Des attaques dévastatrices contre des écoles
Narayan a fait référence aux attaques dévastatrices des gangs contre les écoles et les établissements d’enseignement.
« En un seul mois, en janvier de cette année, des groupes armés ont détruit 47 écoles dans la capitale d'Haïti », a-t-il déclaré.
La représentante de l'UNICEF a ajouté qu'en 2024, 284 écoles avaient été détruites. « Les attaques incessantes contre l'éducation s'intensifient, laissant des centaines de milliers d'enfants sans lieu d'apprentissage », a-t-elle souligné.
L'agence estime que ces attaques, conjuguées aux déplacements de population et à l'aggravation de la pauvreté, ont eu pour conséquence qu'un enfant haïtien sur sept est désormais déscolarisé , et que près d'un million d'autres risquent d'abandonner leurs études.
Menace pour le dernier espoir
« L’éducation, dernier espoir pour tant d’enfants haïtiens et priorité absolue pour les parents, n’a jamais été aussi menacée », a-t-il ajouté.
Narayan a également fait allusion au traumatisme que les attaques contre les écoles infligent aux enfants, citant une attaque survenue hier et filmée, montrant « les cris déchirants d'enfants au sol, paralysés par la peur, un rappel glaçant que ces attaques causent des dommages bien au-delà des murs de la salle de classe ».
De plus, il a mis en garde contre les dangers qui guettent un enfant non scolarisé, notamment le recrutement par des gangs.
« L’an dernier, le recrutement d’enfants par les groupes armés a augmenté de 70 %. Actuellement, près de la moitié des membres de ces groupes sont des enfants, certains âgés d’à peine huit ans.
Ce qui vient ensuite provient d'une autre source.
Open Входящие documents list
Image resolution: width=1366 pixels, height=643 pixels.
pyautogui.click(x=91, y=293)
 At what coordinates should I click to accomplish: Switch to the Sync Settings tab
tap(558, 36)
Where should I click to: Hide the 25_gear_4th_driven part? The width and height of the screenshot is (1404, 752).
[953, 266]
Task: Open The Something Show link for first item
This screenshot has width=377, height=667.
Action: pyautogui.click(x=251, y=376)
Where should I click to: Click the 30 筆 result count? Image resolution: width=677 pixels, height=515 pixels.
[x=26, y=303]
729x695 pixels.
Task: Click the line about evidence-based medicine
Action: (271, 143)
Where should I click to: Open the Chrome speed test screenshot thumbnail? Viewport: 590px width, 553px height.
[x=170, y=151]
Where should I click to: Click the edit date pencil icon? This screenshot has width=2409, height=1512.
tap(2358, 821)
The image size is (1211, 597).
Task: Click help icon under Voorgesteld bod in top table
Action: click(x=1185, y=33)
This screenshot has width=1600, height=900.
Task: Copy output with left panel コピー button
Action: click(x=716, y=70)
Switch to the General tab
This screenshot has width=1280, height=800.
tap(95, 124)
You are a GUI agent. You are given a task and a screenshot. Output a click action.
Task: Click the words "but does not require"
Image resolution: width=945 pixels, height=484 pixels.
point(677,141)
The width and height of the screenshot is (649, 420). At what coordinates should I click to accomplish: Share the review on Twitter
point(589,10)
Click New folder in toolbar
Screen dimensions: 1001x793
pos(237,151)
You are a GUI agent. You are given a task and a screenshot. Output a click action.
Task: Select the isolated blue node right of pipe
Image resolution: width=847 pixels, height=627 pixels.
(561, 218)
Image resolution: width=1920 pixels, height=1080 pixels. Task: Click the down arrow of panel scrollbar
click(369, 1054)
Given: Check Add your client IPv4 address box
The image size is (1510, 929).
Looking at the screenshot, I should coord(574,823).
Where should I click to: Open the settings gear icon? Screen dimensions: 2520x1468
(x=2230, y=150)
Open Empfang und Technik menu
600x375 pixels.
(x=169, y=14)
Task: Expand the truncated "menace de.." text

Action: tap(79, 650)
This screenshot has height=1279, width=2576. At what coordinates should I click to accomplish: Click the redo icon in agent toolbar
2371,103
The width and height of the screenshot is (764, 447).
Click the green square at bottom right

Sans accès à l’éducation, ces enfants sont plus vulnérables à l’exploitation et au recrutement par les groupes armés. L’éducation est l’un des outils les plus efficaces dont nous disposons pour briser ce cercle vicieux », a-t-elle souligné.
L’éducation est une bouée de sauvetage
La représentante de l'UNICEF a déclaré que l'alphabétisation est une réussite très valorisée en Haïti, source de fierté pour les familles qui consacrent une part importante de leurs maigres revenus à l'éducation de leurs enfants. « Pour les familles haïtiennes, l'éducation demeure une question de vie ou de mort », a-t-elle affirmé.
Concernant le travail du Fonds pour l'enfance, il a précisé que celui-ci met en œuvre des interventions éducatives formelles et non formelles afin de garantir aux enfants touchés par la crise un enseignement de qualité , notamment en réhabilitant les écoles endommagées lors des attaques, en créant des espaces d'apprentissage temporaires et en réintégrant les enfants déplacés dans les écoles.
L’UNICEF et ses partenaires proposent des cours de rattrapage pour compenser le temps perdu pendant les fermetures d’écoles.
L'organisation fournit également des fournitures scolaires et des transferts d'argent pour aider les familles à faire face aux difficultés financières liées à l'éducation de leurs enfants.
Elle coordonne également les interventions de soutien psychosocial et de santé mentale , ainsi que les activités de sensibilisation à la violence sexiste.
Urgence du financement
« Toutefois, ce soutien est minime au regard de l’ampleur des besoins du pays. L’UNICEF sollicite 38 millions de dollars auprès des donateurs afin de garantir la continuité de l’éducation de 600 000 enfants, malgré la crise », a-t-il souligné.
Narayan a expliqué que ces ressources permettraient la mise en place d'espaces d'apprentissage temporaires dans les sites de personnes déplacées, ainsi que le renforcement des cours de soutien et des initiatives d'éducation formelle et non formelle.
Un autre objectif de l'UNICEF et de ses partenaires est de rénover les écoles et de fournir aux enfants les fournitures scolaires nécessaires. Or, ces interventions essentielles ne sont financées qu'à hauteur de 5 %, a déploré le représentant en Haïti, soulignant l'urgence d'un financement accru.